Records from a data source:
"""
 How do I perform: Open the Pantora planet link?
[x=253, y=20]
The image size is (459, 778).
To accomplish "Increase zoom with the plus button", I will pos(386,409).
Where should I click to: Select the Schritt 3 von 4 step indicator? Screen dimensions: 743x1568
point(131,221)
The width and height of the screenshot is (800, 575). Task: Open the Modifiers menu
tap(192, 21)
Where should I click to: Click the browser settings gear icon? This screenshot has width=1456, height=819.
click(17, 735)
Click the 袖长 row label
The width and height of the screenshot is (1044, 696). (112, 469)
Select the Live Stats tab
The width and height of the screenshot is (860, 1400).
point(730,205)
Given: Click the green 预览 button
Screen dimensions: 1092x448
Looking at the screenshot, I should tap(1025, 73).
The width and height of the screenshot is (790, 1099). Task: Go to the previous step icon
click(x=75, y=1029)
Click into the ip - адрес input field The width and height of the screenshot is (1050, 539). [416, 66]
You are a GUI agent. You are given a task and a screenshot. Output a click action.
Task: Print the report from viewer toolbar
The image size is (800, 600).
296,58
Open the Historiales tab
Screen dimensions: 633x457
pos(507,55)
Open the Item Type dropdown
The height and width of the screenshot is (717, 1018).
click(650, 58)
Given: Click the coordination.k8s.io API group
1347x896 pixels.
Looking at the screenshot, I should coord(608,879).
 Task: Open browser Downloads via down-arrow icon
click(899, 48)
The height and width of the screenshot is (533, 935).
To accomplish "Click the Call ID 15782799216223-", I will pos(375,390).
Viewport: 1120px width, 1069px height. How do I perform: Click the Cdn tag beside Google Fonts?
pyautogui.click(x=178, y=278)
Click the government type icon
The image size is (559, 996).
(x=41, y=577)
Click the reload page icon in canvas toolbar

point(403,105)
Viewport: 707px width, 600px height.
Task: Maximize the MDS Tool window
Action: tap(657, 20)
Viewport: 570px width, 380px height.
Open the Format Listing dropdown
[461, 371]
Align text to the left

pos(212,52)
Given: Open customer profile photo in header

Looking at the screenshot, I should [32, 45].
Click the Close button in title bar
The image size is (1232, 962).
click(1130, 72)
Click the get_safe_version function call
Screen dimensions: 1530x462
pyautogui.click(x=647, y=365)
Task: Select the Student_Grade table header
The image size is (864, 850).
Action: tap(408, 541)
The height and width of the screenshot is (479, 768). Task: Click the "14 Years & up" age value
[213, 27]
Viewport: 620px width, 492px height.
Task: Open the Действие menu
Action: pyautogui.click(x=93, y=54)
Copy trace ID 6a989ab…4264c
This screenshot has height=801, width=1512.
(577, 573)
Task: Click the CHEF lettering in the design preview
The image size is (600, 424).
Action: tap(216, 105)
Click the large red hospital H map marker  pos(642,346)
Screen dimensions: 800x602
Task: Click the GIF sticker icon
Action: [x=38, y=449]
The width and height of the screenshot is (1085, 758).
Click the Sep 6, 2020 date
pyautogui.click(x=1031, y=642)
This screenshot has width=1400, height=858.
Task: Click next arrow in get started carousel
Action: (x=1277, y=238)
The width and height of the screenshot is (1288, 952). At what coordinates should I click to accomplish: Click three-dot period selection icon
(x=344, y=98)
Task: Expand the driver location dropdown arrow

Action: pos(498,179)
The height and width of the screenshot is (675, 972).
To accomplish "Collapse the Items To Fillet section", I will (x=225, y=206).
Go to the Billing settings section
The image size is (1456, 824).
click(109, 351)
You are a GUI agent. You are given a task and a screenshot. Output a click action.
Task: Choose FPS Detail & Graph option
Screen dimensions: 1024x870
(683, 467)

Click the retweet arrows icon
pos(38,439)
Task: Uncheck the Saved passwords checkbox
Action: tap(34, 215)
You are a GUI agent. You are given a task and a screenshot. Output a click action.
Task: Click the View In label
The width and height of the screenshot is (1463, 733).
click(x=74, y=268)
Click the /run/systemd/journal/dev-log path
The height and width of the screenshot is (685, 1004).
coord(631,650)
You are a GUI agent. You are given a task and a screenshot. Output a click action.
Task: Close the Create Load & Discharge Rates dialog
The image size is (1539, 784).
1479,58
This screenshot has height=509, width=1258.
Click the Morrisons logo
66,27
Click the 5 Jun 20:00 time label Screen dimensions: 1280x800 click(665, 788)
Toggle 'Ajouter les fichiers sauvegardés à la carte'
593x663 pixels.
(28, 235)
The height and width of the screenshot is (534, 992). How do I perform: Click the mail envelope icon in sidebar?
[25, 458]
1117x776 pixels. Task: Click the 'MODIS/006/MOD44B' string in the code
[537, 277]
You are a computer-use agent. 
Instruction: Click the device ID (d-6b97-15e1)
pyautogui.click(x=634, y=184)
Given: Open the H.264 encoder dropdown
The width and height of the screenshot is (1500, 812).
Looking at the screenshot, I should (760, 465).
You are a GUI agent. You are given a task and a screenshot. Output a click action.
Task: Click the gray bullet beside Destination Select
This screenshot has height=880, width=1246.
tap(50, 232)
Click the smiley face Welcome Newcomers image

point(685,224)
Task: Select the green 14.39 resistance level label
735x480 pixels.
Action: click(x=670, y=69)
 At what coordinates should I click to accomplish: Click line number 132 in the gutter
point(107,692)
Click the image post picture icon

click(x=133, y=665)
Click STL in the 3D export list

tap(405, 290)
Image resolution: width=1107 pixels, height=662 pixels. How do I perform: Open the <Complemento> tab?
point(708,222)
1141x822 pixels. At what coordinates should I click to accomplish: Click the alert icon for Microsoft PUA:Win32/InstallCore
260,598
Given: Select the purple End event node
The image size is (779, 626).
"""
→ **Problem**: The lines you need are those with the word "green"; list them from the entries.

→ **Response to this exercise**:
Given: Click the green 预览 button
Task: Select the green 14.39 resistance level label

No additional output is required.